# TASK DETAILS
In the data that follows, find the line with "Go to Planes De Acción menu"; transcribe it, every later line up to the one with "You are a GUI", and that line as well, exactly and with no others.

# PROVIDED RECORDS

--- --- ---

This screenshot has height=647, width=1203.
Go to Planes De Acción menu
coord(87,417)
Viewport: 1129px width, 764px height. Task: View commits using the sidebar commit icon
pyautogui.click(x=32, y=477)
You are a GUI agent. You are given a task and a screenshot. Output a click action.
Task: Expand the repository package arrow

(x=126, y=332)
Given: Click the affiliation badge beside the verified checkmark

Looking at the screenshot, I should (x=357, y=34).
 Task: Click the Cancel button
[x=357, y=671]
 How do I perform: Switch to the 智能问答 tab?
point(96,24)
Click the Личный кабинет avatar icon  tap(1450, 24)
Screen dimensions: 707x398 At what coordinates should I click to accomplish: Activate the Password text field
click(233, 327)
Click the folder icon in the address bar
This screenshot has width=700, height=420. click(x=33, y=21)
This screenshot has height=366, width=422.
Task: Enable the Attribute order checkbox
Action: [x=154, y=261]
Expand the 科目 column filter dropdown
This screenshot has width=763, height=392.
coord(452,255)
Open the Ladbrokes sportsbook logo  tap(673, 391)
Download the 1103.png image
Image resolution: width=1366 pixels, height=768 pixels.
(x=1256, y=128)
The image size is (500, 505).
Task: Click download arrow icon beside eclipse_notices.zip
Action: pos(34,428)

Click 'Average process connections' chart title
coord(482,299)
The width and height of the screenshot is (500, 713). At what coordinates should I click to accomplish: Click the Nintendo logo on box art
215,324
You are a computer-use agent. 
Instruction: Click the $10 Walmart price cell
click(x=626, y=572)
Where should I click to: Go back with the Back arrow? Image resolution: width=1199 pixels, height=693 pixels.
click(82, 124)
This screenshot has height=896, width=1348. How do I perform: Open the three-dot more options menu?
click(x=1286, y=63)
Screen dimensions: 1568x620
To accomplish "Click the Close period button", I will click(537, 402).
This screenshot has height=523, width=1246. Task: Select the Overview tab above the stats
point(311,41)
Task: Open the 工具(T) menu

--- --- ---

# TASK ANSWER
Go to Planes De Acción menu
coord(87,417)
Viewport: 1129px width, 764px height. Task: View commits using the sidebar commit icon
pyautogui.click(x=32, y=477)
You are a GUI agent. You are given a task and a screenshot. Output a click action.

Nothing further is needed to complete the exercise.